(DATA Opens)

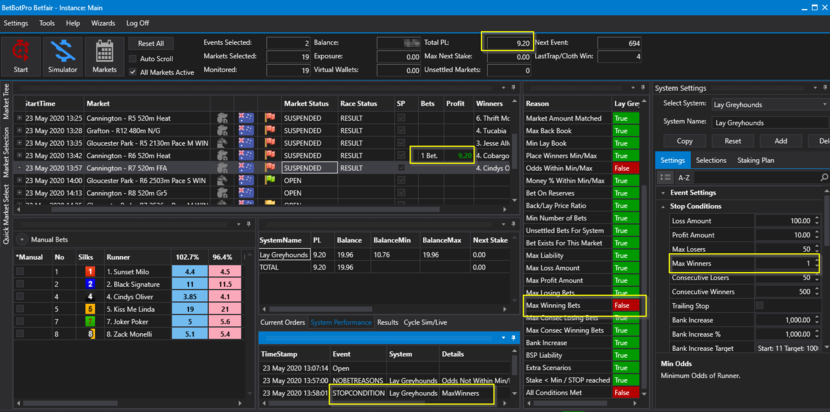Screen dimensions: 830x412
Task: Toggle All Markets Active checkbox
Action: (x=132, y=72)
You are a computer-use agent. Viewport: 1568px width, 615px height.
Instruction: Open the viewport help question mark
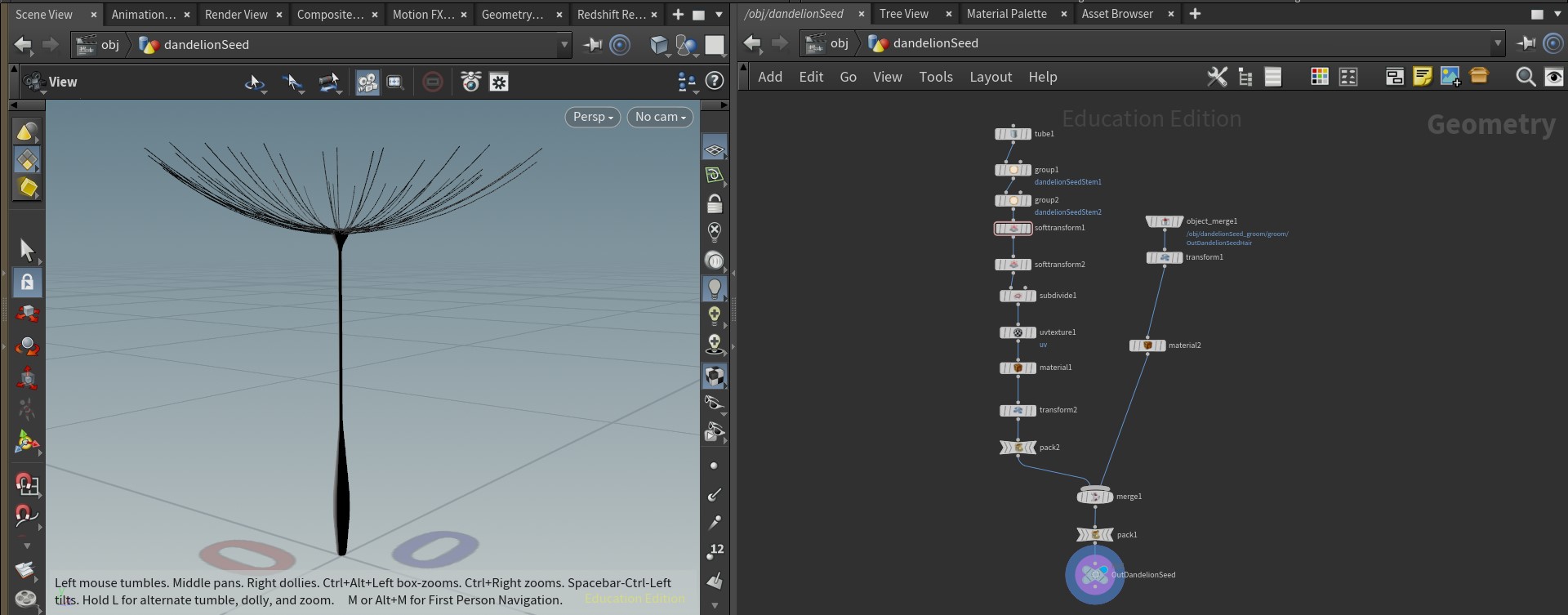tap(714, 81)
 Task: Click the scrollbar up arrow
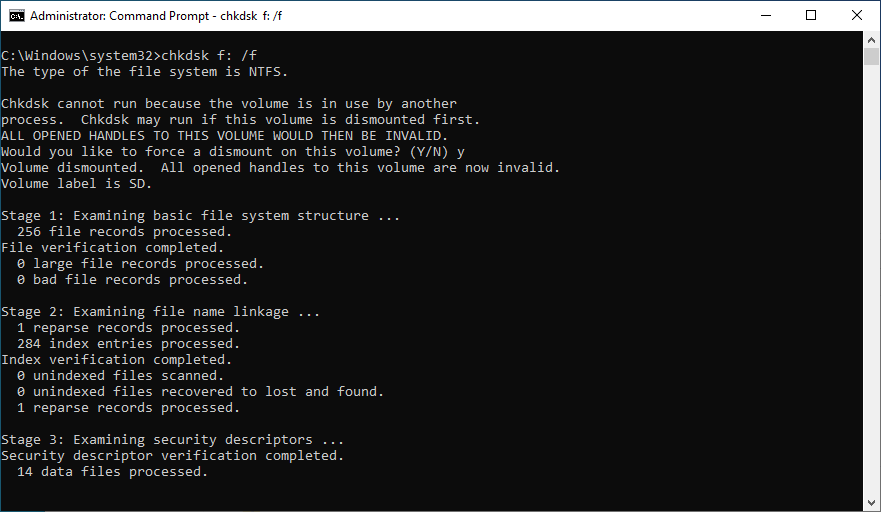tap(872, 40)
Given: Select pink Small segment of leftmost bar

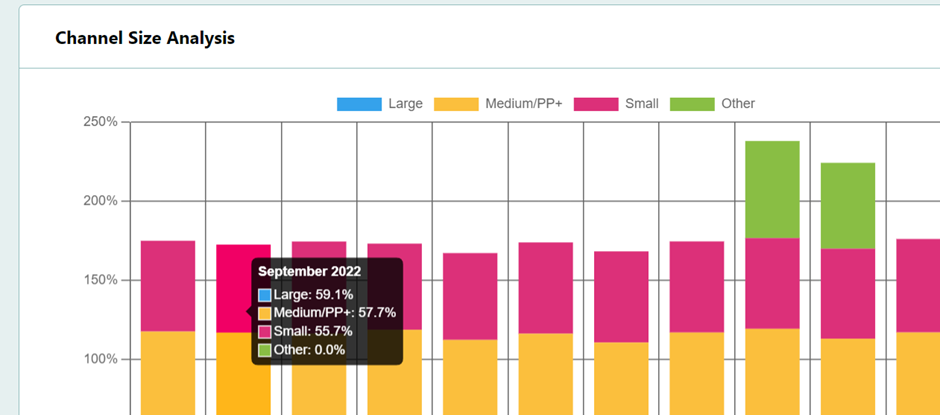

(DATA Closes)

§ **YOUR GOAL**:
Leave the pictures aside. Set down exactly the lines from the one with "You are a computer-use" through the final line of the listing above.

§ **SOLUTION**:
You are a computer-use agent. Viewport: 1568px width, 615px height.
Instruction: Open the viewport help question mark
tap(714, 81)
 Task: Click the scrollbar up arrow
tap(872, 40)
Given: Select pink Small segment of leftmost bar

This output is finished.